Działające od kilkudziesięciu lat w niemieckim miasteczku Tangerhütte przedszkole straci imię swej patronki Anny Frank. Usunięcia imienia i nazwiska żydowskiej dziewczynki, ofiary nazistowskich Niemiec zażądali rodzice imigranci, którzy twierdzą, że mają kłopot z wyjaśnianiem swoim dzieciom historii patronki tej placówki - podaje portal wpolityce.pl
Usunięcie patronatu Anny Frank, urodzonej w Niemczech żydowskiej dziewczynki, która w wieku 15 lat zginęła w niemieckim obozie Bergen-Belsen popierają władze miasta. Jest to dla nich "część większego projektu". Jak wyjaśnia cytowany przez „Bild” burmistrz miasta Andreas Brohm chodzi o uhonorowanie różnorodności dzieci uczęszczających do przedszkola.
"Nazwa placówki ma być bardziej przyjazna dzieciom i lepiej pasować do koncepcji - różnorodności.

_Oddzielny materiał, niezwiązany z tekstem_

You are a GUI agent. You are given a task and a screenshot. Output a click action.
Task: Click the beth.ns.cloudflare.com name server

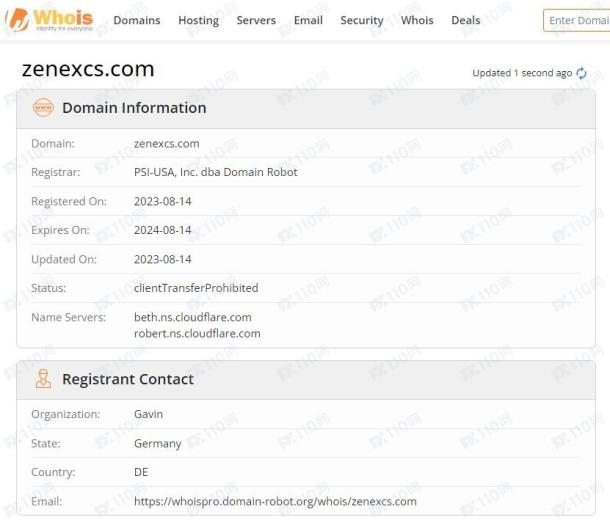pos(193,317)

To jest ważniejsze niż globalna sytuacja polityczna" - bredzi rodak morderców Anny Frank.
Tragiczna Historia Anny Frank, która wraz z rodziną ukrywała się przed Niemcami w Amsterdamie stała się znana po tym, jak w 1947 roku opublikowano jej pamiętniki. Zapiski młodej dziewczynki są jednym z najważniejszych świadectw Holocaustu w światowej literaturze, a ona sama symbolem milionów ofiar najczystszego zła. Teraz pamięć o niej ma być w niemieckim mieście wymazana.
"Aż strach się zastanawiać co też może rodzić się w głowach mieszkańców Niemiec, dla których nie może istnieć pamięć o ofierze zbrodni. Wiadomo, że nie wszyscy są obywatelami tego państwa, ale nawet ci co mają niemieckie paszporty zdają się być na jakąś masową skalę wyzuci ze swej tożsamości. A może nie - może właśnie oznacza to jakiś powrót do świata, do którego od zawsze przynależą, do najmroczniejszych - jak w piekle Dantego, kręgów germańskości, tylko pochodnię trzeba im zapalić, by odnaleźli je. Na Bramie Brandenburskiej wyświetlany jest napis „Nie wieder ist jetz” - Nigdy więcej jest teraz.” A może jednak znowu. A może teraz gotowi są zrobić to jeszcze raz. Wszak teraz mają sojuszników - miliony sprowadzonych z zagranicy imigrantów z ich nienawiścią do cywilizacji chrześcijan i Żydów. Muzułmański fanatyzm i wrogość wobec każdej innej religii szaleją na niemieckich ulicach coraz bardziej bez przeszkód" - pisze Roland Tichy w eseju „Niemiecka Republika Islamska i jej matka".